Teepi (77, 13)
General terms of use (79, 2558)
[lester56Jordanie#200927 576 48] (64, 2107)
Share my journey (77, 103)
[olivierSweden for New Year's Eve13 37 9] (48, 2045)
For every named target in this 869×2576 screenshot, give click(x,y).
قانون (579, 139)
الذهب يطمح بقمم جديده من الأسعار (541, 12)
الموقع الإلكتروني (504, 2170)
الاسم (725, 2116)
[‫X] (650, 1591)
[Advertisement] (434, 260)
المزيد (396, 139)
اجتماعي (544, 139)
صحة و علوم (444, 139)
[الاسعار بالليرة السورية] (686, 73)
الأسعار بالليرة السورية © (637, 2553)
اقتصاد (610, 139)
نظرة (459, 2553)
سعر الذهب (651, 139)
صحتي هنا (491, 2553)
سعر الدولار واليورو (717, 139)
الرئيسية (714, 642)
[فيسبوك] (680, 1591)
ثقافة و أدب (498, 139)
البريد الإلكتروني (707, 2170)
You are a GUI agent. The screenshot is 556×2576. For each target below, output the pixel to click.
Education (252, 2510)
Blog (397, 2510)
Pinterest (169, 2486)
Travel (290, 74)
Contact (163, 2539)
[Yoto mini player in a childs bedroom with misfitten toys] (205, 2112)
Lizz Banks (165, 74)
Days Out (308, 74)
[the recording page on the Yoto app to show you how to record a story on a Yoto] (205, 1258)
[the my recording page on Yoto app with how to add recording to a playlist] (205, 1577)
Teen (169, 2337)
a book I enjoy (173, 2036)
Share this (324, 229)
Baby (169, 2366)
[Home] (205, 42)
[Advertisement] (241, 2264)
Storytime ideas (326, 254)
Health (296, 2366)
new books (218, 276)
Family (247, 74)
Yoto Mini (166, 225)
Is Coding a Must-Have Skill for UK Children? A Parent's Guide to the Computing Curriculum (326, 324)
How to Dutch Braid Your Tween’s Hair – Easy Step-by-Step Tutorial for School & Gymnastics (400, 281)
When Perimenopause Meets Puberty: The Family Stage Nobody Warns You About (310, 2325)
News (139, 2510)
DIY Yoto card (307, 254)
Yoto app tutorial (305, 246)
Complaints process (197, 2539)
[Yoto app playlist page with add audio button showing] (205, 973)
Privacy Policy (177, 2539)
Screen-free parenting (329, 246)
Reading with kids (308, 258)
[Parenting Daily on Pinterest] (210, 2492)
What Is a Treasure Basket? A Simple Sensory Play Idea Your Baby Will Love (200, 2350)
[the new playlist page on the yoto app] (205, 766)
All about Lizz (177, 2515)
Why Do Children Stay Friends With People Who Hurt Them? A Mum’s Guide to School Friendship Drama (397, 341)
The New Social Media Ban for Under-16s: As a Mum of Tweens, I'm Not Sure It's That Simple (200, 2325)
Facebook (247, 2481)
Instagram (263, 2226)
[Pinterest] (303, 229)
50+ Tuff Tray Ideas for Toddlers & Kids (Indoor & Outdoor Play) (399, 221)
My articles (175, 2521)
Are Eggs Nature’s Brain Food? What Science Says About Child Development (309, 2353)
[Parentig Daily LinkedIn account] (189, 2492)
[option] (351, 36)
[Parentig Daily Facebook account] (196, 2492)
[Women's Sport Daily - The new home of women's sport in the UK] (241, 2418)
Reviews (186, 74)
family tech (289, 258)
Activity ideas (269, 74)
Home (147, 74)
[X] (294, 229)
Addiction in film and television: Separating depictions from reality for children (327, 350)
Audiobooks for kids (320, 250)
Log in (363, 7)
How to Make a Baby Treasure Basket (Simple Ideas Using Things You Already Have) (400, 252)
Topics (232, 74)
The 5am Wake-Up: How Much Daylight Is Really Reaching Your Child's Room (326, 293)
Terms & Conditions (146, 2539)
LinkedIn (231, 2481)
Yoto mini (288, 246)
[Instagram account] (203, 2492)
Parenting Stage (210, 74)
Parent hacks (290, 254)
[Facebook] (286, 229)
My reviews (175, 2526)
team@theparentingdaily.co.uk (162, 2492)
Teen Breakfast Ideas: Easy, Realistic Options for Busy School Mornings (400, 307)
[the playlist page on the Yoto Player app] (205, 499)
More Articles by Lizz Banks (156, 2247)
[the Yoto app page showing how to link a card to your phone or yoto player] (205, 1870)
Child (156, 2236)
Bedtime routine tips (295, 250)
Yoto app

__AIM OF THE EXERCISE__
Please set down all the data word for word.

__EXPECTED ANSWER__
Teepi (77, 13)
General terms of use (79, 2558)
[lester56Jordanie#200927 576 48] (64, 2107)
Share my journey (77, 103)
[olivierSweden for New Year's Eve13 37 9] (48, 2045)
For every named target in this 869×2576 screenshot, give click(x,y).
قانون (579, 139)
الذهب يطمح بقمم جديده من الأسعار (541, 12)
الموقع الإلكتروني (504, 2170)
الاسم (725, 2116)
[‫X] (650, 1591)
[Advertisement] (434, 260)
المزيد (396, 139)
اجتماعي (544, 139)
صحة و علوم (444, 139)
[الاسعار بالليرة السورية] (686, 73)
الأسعار بالليرة السورية © (637, 2553)
اقتصاد (610, 139)
نظرة (459, 2553)
سعر الذهب (651, 139)
صحتي هنا (491, 2553)
سعر الدولار واليورو (717, 139)
الرئيسية (714, 642)
[فيسبوك] (680, 1591)
ثقافة و أدب (498, 139)
البريد الإلكتروني (707, 2170)
You are a GUI agent. The screenshot is 556×2576. For each target below, output the pixel to click.
Education (252, 2510)
Blog (397, 2510)
Pinterest (169, 2486)
Travel (290, 74)
Contact (163, 2539)
[Yoto mini player in a childs bedroom with misfitten toys] (205, 2112)
Lizz Banks (165, 74)
Days Out (308, 74)
[the recording page on the Yoto app to show you how to record a story on a Yoto] (205, 1258)
[the my recording page on Yoto app with how to add recording to a playlist] (205, 1577)
Teen (169, 2337)
a book I enjoy (173, 2036)
Share this (324, 229)
Baby (169, 2366)
[Home] (205, 42)
[Advertisement] (241, 2264)
Storytime ideas (326, 254)
Health (296, 2366)
new books (218, 276)
Family (247, 74)
Yoto Mini (166, 225)
Is Coding a Must-Have Skill for UK Children? A Parent's Guide to the Computing Curriculum (326, 324)
How to Dutch Braid Your Tween’s Hair – Easy Step-by-Step Tutorial for School & Gymnastics (400, 281)
When Perimenopause Meets Puberty: The Family Stage Nobody Warns You About (310, 2325)
News (139, 2510)
DIY Yoto card (307, 254)
Yoto app tutorial (305, 246)
Complaints process (197, 2539)
[Yoto app playlist page with add audio button showing] (205, 973)
Privacy Policy (177, 2539)
Screen-free parenting (329, 246)
Reading with kids (308, 258)
[Parenting Daily on Pinterest] (210, 2492)
What Is a Treasure Basket? A Simple Sensory Play Idea Your Baby Will Love (200, 2350)
[the new playlist page on the yoto app] (205, 766)
All about Lizz (177, 2515)
Why Do Children Stay Friends With People Who Hurt Them? A Mum’s Guide to School Friendship Drama (397, 341)
The New Social Media Ban for Under-16s: As a Mum of Tweens, I'm Not Sure It's That Simple (200, 2325)
Facebook (247, 2481)
Instagram (263, 2226)
[Pinterest] (303, 229)
50+ Tuff Tray Ideas for Toddlers & Kids (Indoor & Outdoor Play) (399, 221)
My articles (175, 2521)
Are Eggs Nature’s Brain Food? What Science Says About Child Development (309, 2353)
[Parentig Daily LinkedIn account] (189, 2492)
[option] (351, 36)
[Parentig Daily Facebook account] (196, 2492)
[Women's Sport Daily - The new home of women's sport in the UK] (241, 2418)
Reviews (186, 74)
family tech (289, 258)
Activity ideas (269, 74)
Home (147, 74)
[X] (294, 229)
Addiction in film and television: Separating depictions from reality for children (327, 350)
Audiobooks for kids (320, 250)
Log in (363, 7)
How to Make a Baby Treasure Basket (Simple Ideas Using Things You Already Have) (400, 252)
Topics (232, 74)
The 5am Wake-Up: How Much Daylight Is Really Reaching Your Child's Room (326, 293)
Terms & Conditions (146, 2539)
LinkedIn (231, 2481)
Yoto mini (288, 246)
[Instagram account] (203, 2492)
Parenting Stage (210, 74)
Parent hacks (290, 254)
[Facebook] (286, 229)
My reviews (175, 2526)
team@theparentingdaily.co.uk (162, 2492)
Teen Breakfast Ideas: Easy, Realistic Options for Busy School Mornings (400, 307)
[the playlist page on the Yoto Player app] (205, 499)
More Articles by Lizz Banks (156, 2247)
[the Yoto app page showing how to link a card to your phone or yoto player] (205, 1870)
Child (156, 2236)
Bedtime routine tips (295, 250)
Yoto app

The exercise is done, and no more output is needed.